Gedung Mahkamah Konstitusi (MK) di Jakarta. (Foto: Ist)

Oleh Rahmat Kartolo

TUDUHAN Pemilu curang seakan menjadi lagu lama yang sering didengar, hal tersebut juga hampir bersamaan dengan klaim kemenangan yang cenderung berlebihan, padahal saat itu KPU belum memberikan pengumuman secara resmi. Sebelumnya pihak BPN memang telah melayangkan gugatan ke Mahkamah Konstitusi (MK).

Namun laporan tersebut ditolak lantaran pihak BPN Prabowo-Sandi hanya melampirkan salinan berita online, bukan foto atau video. Prabowo juga sempat menyatakan bahwa dirinya akan menolak hasil penghitungan KPU bila hasil perhitungan tersebut terbukti curang.

"Kami masih menaruh secercah harapan, tapi yang jelas sikap saya adalah saya akan menolak hasil penghitungan yang curang," tutur Prabowo.

Bahkan dirinya juga sempat mengklaim kemenangan dengan perolehan suara hingga 54,24 persen. Namun belum ada paparan data riil mengenai kecurangan yang diklaim oleh kubu Prabowo-Sandi.

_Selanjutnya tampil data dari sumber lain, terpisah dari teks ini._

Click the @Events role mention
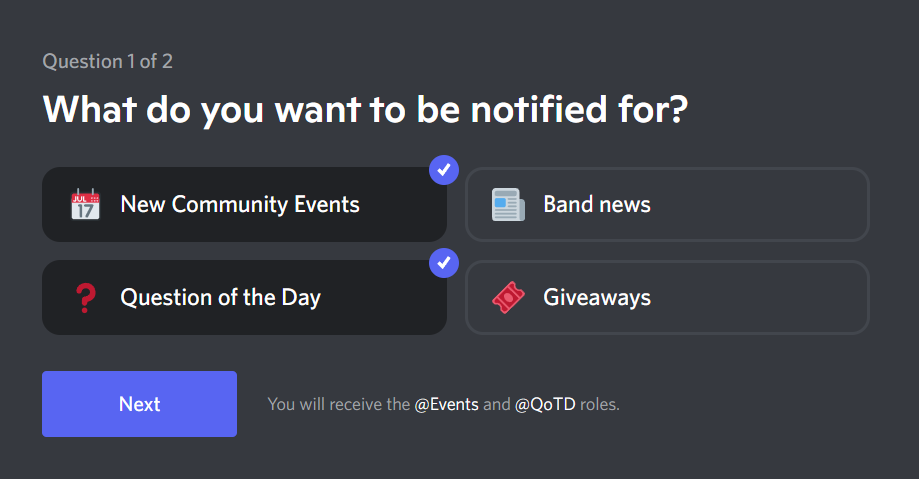This screenshot has height=479, width=919. 446,405
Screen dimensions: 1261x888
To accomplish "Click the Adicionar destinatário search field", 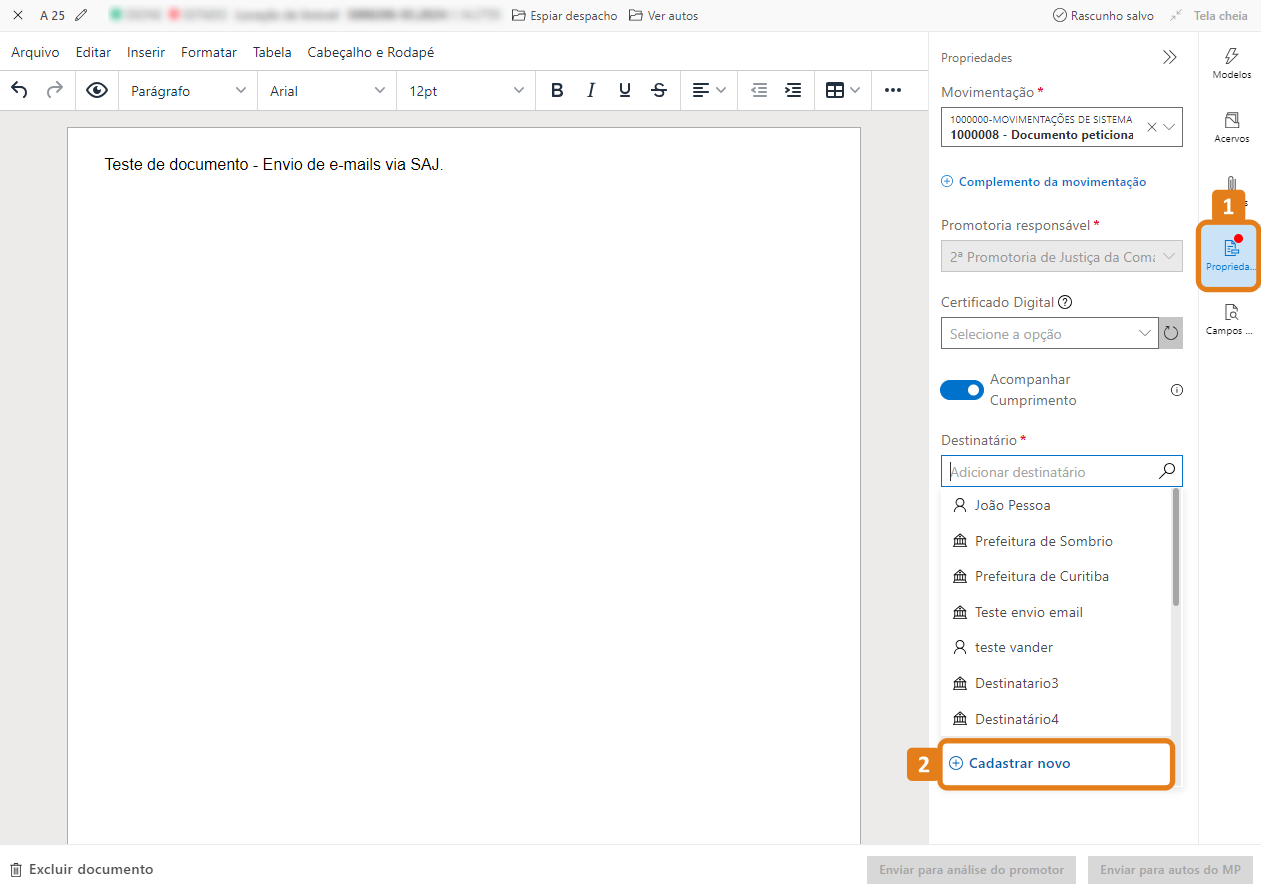I will click(x=1050, y=472).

Kuasa Hukum Paslon Jokowi-Ma'ruf Amin Yusril Ihza Mahendra sempat mengatakan, "Jadi misalnya kalau dinilai ada 11 juta kecurangan, ya silakan dibuktikan. Kami mau dengar juga seperti apa kecurangan itu." Pihaknya juga menuturkan, bahwa permohonan sengketa Pilpres sudah ada pada tahun 2004, namun semua permohonan tersebut ditolak karena memang pembuktian kecurangan pemilu bukanlah perkara mudah.

Pimpinan Partai Bulan Bintang tersebut juga menceritakan pengalamannya dalam menangani perkara pemilu, paling banter penggugat hanya bisa memohon pemungutan suara ulang (PSU) di sejumlah TPS, itu pun hasilnya kebanyakan tetap tidak menang. Hal tersebut dikarenakan semua mekanisme telah diatur di dalam konstitusi dan perundang-undangan yang berlaku. Sehingga mekanisme pelaporan dapat ditujukan kepada Bawaslu maupun Mahkamah Konstitusi.

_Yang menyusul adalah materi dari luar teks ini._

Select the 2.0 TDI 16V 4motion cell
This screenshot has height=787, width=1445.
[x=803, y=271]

Untuk kedua kalinya, kubu Prabowo-Sandi juga mengajukan gugatan ke MK, selain menyerahkan bukti sengketa, kubu Prabowo-Sandi juga mengajukan tuntutan terkait dengan sengketa Pilpres 2019. Isi dari tuntutan tersebut diantaranya, menetapkan pasangan capres dan cawapres nomor urut 02 Prabowo-Sandiaga sebagai Presiden dan Wakil Presiden periode 2019-2024. Lalu meminta kepada KPU untuk mengeluarkan surat keputusan tentang penetapan Prabowo dan Sandiaga sebagai Presiden dan wakil presiden terpilih periode 2019-2024.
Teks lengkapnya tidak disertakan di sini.